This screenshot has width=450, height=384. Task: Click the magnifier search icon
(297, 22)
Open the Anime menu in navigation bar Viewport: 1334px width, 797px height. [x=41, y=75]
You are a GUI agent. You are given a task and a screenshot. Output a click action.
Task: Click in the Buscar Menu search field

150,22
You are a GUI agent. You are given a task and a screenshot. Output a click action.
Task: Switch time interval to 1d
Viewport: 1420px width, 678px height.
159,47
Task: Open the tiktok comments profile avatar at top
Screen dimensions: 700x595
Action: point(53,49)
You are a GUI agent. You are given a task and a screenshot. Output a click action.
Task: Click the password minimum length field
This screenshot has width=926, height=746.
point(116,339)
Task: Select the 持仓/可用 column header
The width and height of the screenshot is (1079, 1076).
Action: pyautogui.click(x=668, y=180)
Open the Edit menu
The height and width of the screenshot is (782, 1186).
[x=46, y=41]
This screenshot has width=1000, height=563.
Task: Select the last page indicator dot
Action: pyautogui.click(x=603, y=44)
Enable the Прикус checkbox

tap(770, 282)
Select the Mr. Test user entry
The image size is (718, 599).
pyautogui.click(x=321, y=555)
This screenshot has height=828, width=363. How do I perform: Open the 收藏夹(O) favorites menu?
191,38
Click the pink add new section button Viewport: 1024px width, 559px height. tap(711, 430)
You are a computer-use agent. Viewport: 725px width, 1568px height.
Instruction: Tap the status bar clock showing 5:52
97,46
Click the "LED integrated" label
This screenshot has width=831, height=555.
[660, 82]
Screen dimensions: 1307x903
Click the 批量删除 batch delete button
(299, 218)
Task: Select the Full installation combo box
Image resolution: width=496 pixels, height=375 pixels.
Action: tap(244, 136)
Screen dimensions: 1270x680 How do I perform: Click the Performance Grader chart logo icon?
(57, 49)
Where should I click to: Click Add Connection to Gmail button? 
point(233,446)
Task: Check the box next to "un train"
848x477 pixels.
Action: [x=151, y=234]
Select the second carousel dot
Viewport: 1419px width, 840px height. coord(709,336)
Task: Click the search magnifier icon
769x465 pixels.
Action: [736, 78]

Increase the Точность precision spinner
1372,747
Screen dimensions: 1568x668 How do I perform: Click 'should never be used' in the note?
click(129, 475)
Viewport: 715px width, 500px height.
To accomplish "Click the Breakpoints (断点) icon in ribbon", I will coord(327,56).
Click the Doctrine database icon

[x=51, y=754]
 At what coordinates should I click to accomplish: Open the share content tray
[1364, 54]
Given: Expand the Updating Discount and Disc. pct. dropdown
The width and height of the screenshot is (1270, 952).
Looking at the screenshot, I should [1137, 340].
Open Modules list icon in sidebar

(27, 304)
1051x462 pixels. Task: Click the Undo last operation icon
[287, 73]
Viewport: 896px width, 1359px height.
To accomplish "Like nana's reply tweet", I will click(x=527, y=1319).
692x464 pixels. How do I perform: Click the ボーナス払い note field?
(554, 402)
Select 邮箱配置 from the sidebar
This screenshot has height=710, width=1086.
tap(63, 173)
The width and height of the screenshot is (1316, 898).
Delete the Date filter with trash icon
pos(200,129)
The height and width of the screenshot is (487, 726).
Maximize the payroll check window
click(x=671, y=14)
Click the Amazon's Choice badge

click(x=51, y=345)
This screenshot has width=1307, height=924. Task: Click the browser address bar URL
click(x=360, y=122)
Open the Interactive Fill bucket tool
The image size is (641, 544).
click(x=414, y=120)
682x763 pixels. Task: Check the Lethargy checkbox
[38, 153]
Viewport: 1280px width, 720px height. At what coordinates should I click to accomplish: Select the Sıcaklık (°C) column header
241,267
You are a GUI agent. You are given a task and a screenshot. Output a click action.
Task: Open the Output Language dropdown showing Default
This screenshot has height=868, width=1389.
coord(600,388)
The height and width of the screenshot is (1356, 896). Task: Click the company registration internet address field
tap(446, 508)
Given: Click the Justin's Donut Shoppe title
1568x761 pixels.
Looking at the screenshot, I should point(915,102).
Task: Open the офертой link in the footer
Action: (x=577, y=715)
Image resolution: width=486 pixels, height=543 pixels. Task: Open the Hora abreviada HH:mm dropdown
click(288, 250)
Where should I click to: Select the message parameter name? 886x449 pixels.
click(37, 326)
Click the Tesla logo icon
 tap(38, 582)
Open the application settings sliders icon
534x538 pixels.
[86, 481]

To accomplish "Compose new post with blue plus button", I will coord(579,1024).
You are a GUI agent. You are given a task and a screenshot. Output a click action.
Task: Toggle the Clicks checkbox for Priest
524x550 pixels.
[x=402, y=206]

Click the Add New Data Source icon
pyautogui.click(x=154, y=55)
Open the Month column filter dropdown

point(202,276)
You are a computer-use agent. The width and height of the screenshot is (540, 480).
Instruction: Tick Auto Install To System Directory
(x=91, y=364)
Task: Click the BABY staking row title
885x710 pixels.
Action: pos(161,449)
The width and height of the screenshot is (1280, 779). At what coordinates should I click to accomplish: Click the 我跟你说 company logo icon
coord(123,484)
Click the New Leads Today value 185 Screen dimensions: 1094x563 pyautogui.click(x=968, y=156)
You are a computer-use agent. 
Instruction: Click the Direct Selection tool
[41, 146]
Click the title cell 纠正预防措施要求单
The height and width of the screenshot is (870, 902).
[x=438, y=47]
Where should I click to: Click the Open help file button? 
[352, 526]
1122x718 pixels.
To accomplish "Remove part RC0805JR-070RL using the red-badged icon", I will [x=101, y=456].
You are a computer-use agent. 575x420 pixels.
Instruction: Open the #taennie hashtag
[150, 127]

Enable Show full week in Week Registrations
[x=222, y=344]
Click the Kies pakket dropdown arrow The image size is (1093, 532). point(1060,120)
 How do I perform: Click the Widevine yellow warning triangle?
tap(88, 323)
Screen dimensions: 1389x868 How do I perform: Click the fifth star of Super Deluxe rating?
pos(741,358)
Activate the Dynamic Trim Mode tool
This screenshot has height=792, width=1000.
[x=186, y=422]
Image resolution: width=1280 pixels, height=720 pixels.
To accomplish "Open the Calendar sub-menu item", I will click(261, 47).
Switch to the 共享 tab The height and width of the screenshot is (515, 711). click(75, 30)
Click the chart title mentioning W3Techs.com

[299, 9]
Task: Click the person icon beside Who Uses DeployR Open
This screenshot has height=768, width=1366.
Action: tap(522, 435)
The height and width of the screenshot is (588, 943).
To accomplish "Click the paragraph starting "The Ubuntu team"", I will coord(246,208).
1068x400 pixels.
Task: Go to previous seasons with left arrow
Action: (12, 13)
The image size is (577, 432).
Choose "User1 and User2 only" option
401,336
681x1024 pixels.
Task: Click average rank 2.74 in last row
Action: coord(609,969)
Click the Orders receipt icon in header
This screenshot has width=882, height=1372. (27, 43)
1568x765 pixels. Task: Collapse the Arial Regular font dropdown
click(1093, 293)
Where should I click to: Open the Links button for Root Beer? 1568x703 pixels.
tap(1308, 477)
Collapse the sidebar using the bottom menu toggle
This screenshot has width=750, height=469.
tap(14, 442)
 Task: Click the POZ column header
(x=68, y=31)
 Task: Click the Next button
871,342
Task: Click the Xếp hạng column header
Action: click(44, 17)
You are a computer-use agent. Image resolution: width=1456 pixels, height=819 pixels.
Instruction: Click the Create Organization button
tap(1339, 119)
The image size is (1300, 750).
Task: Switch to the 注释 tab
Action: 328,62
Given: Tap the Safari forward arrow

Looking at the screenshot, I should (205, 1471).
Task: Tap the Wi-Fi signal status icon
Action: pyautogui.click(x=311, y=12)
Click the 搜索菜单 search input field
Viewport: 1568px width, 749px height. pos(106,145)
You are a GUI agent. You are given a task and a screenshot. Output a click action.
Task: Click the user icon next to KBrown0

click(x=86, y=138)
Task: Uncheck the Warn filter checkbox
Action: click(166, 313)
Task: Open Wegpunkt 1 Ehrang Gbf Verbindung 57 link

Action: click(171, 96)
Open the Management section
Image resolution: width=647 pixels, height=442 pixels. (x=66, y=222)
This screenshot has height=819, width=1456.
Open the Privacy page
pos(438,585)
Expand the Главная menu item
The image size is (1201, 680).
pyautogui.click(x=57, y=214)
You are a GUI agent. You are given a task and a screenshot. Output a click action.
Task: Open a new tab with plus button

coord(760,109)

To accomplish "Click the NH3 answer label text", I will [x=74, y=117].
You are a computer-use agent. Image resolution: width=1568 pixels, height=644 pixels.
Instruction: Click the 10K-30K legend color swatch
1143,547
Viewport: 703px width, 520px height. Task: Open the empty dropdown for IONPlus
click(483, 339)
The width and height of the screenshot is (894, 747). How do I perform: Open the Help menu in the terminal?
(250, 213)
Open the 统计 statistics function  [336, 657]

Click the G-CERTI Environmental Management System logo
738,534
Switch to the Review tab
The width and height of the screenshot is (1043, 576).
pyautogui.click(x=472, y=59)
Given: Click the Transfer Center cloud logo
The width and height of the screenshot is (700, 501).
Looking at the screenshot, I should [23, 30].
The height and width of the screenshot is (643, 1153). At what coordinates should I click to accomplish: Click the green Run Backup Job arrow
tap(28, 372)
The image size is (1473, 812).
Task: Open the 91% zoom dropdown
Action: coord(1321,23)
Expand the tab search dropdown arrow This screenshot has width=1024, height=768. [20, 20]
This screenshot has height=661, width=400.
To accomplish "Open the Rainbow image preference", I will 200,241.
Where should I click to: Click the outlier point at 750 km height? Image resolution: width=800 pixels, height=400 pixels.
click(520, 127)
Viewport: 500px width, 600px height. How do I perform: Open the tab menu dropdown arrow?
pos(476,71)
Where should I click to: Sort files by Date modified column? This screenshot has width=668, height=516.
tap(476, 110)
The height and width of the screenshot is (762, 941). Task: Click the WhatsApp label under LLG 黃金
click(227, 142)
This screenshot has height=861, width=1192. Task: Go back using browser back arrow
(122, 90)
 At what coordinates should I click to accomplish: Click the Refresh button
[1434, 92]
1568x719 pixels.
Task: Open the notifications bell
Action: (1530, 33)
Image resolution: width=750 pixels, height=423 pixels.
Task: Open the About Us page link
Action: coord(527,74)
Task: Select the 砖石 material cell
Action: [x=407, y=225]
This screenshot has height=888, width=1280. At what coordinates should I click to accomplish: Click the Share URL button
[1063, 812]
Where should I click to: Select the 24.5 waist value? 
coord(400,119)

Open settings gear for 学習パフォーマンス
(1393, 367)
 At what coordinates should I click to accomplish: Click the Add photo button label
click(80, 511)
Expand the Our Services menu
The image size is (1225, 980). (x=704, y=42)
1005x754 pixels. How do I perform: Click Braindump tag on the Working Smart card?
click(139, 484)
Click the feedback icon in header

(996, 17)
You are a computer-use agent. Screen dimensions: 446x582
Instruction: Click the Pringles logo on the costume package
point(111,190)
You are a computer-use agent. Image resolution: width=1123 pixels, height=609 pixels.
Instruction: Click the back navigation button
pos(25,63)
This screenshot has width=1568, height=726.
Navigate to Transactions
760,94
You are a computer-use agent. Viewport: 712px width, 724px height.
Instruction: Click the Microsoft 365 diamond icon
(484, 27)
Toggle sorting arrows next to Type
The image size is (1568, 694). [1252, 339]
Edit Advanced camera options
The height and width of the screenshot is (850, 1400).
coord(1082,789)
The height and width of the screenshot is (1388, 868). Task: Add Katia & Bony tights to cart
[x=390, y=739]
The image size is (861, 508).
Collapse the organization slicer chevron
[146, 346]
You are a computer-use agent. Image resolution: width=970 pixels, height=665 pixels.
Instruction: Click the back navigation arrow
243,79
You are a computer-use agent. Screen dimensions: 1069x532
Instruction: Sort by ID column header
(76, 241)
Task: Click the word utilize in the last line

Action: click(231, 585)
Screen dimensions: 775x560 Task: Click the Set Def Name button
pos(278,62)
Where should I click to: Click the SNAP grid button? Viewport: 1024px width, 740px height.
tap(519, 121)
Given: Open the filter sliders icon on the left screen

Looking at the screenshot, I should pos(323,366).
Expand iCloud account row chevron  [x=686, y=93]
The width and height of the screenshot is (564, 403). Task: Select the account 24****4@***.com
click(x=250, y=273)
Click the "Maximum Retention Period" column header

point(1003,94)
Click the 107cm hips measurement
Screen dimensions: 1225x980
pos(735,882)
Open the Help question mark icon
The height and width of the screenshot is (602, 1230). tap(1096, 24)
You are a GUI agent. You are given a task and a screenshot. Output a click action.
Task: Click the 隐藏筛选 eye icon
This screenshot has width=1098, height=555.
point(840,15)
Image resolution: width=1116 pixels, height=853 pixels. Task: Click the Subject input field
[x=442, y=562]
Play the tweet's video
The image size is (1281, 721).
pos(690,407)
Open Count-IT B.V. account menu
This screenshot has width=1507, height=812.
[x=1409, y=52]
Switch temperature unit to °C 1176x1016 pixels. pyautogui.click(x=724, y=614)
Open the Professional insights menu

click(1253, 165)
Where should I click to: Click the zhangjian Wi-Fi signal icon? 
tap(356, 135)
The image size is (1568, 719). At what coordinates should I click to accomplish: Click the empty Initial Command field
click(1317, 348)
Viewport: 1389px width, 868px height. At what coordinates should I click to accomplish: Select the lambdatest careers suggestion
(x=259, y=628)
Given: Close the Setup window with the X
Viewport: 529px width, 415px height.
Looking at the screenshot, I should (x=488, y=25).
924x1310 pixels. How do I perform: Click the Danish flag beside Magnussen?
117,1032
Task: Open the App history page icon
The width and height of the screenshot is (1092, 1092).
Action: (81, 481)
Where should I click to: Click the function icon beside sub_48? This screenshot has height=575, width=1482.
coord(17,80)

═══

Instruction: Pick out every line of the items above that contains the string "checkbox", and copy each one in full. Matching is case-sensitive.

Output:
Enable the Прикус checkbox
682x763 pixels. Task: Check the Lethargy checkbox
Task: Toggle the Clicks checkbox for Priest
Task: Uncheck the Warn filter checkbox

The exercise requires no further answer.